B2X GmbH is a customer service outsourcing company based in Munich, Germany. It was founded in 2007, by Karim Barkawi for manufacturers of smartphones and other electronic devices, insurance providers, mobile network operators and retailers. The services are based on a technology platform called SMARTCARE Technology. The company works in more than 130 countries through a network of over 400 service partners and 2,000 service locations.

History
The company was founded in 2007 by management consultant Karim Barkawi. In 2008, B2X took on the warranties held by Siemens Mobile after the company decided to discontinue its mobile phone operations. B2X's core business is provision of customer service results in the business process outsourcing (BPO) arena. This also includes customer care and after-sales solutions primarily to global smartphone and IoT brands.

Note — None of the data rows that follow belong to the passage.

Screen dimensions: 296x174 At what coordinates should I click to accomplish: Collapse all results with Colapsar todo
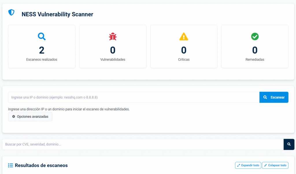pos(275,165)
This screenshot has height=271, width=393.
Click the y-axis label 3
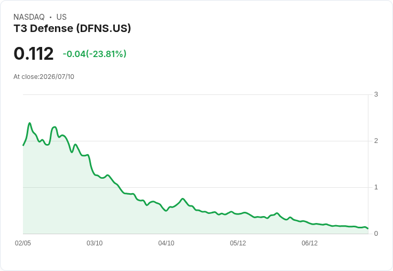tap(376, 94)
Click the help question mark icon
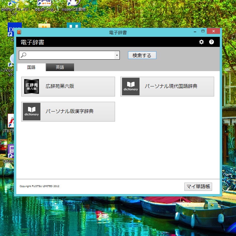The width and height of the screenshot is (236, 236). pos(211,42)
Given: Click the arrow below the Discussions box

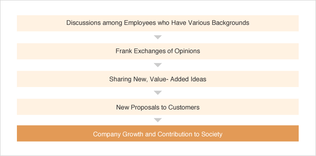Looking at the screenshot, I should [158, 37].
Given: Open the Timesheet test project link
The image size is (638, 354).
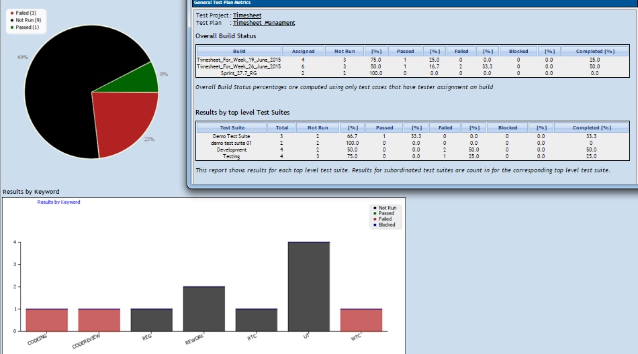Looking at the screenshot, I should [247, 15].

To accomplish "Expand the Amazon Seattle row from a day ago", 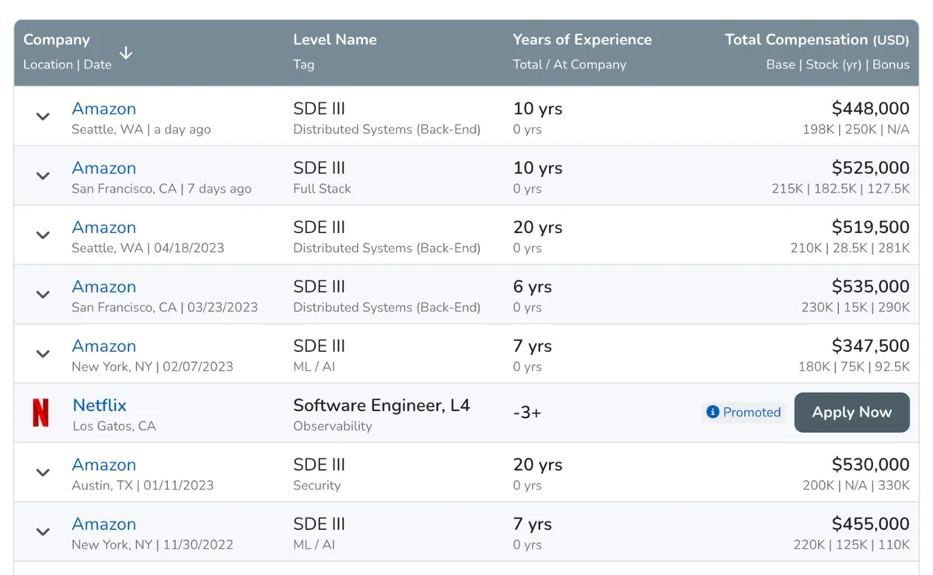I will pyautogui.click(x=43, y=117).
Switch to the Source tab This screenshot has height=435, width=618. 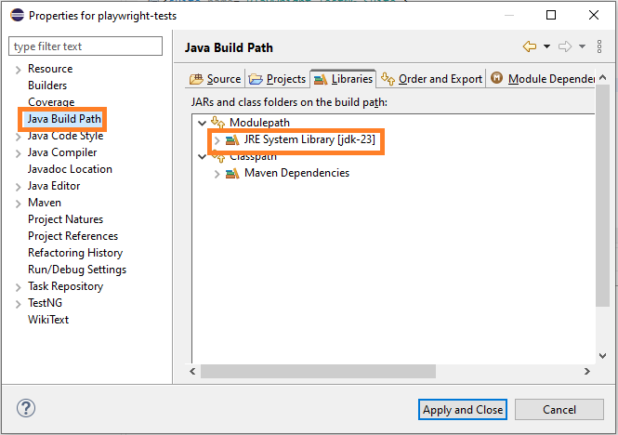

For example, Microsoft outsourced support for Nokia and Microsoft mobile devices to B2X in 2016.

Shortly after its launch, B2X received initial investment from Grazia Equity in 2009. In 2010, B2X announced the closing of a financing round with Earlybird. The financing was said to be used to further drive international growth and to expand the service scope to a broader range of end-product markets.

In January 2014, it was announced that it has been named as one of the final 100 businesses and Ruban d'Honneur recipients in the 2013/2014 European Business Awards. Selected as one of ten finalists in the InfoSys Business of the Year Award for companies with more than EUR 150m in revenue B2X was awarded Winner of the European business awards in May 2014. Furthermore, Gartner selected B2X as a Cool Vendor for Supply Chain Management in 2014.

In 2016, B2X ranked on the third position of the Inc. 5000 Europe list. As of 2017, B2X had over 1,000 employees across 35 countries.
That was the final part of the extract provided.